== PROMPT ==
Please reproduce the lines from the one containing "2034x882 pixels." through the end of the data below exactly as they stand, and omit all pictures.

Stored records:
----

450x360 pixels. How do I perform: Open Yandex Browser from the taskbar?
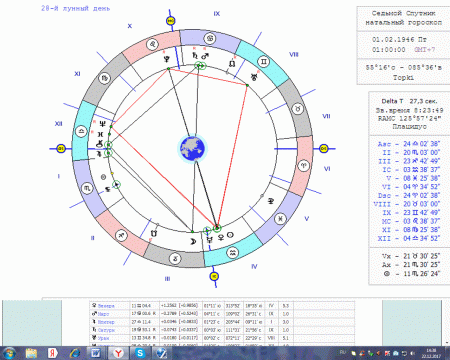[x=118, y=353]
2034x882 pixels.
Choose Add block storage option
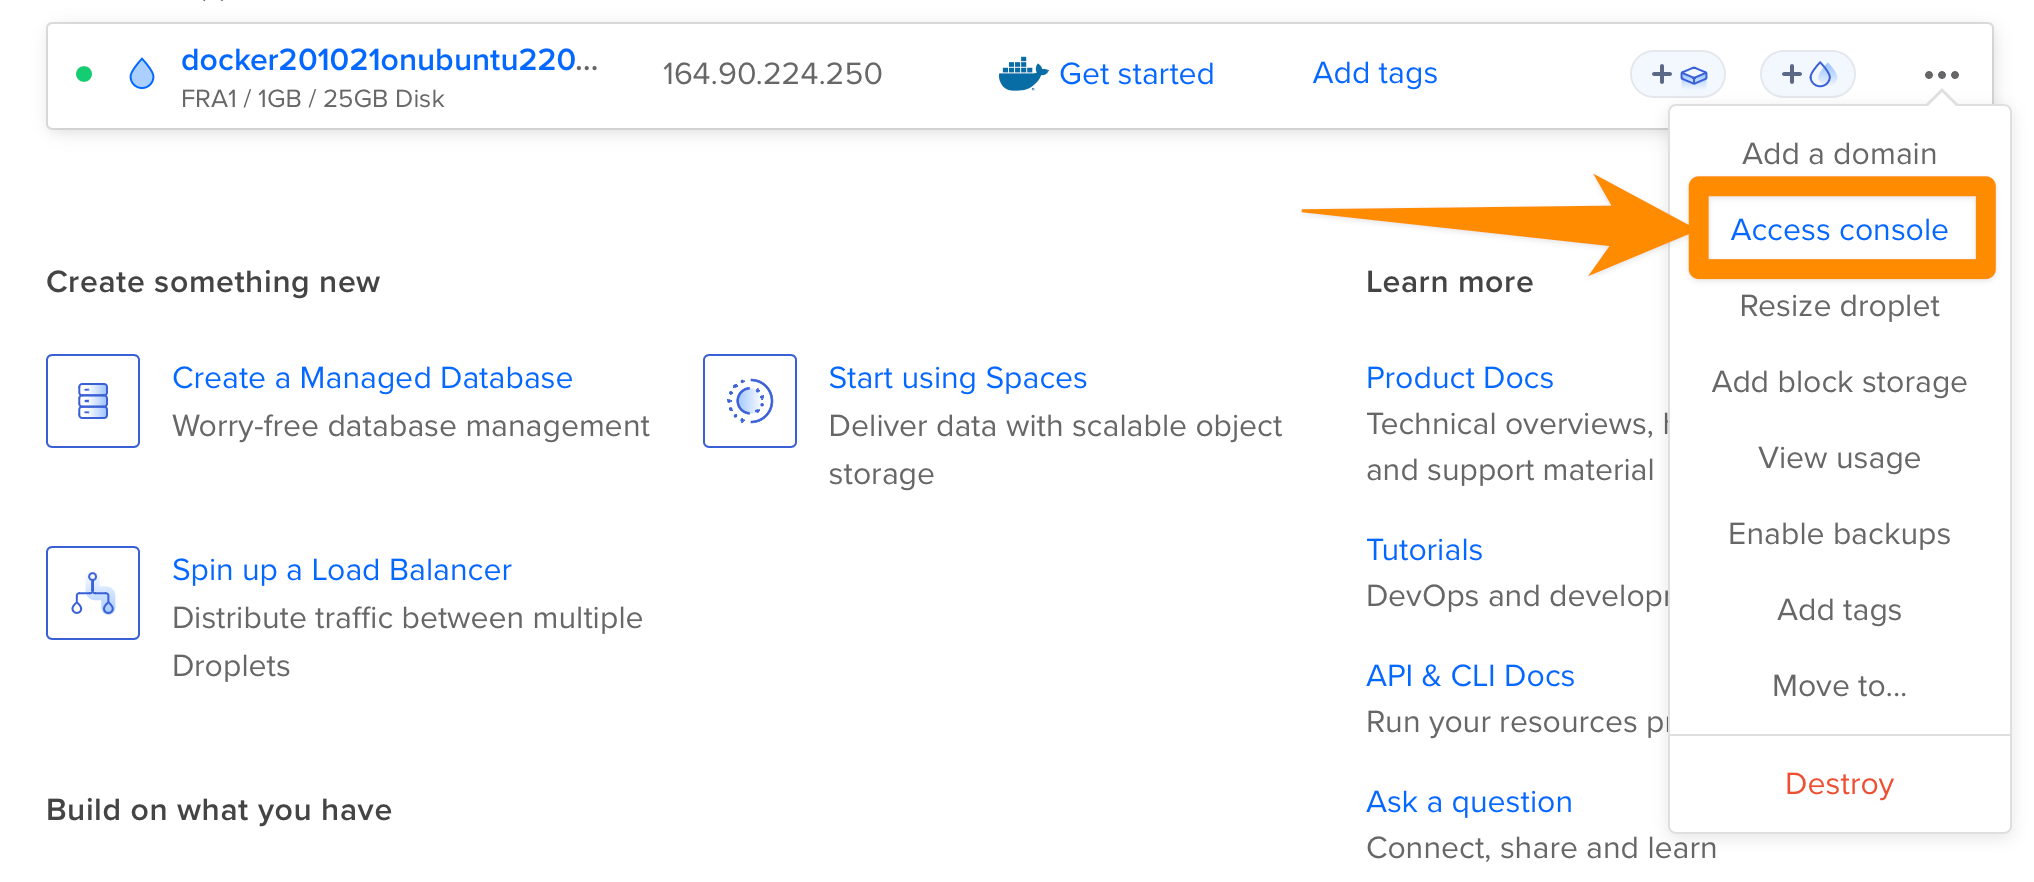pyautogui.click(x=1839, y=382)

----

== RESULT OF THE TASK ==
2034x882 pixels.
Choose Add block storage option
pyautogui.click(x=1839, y=382)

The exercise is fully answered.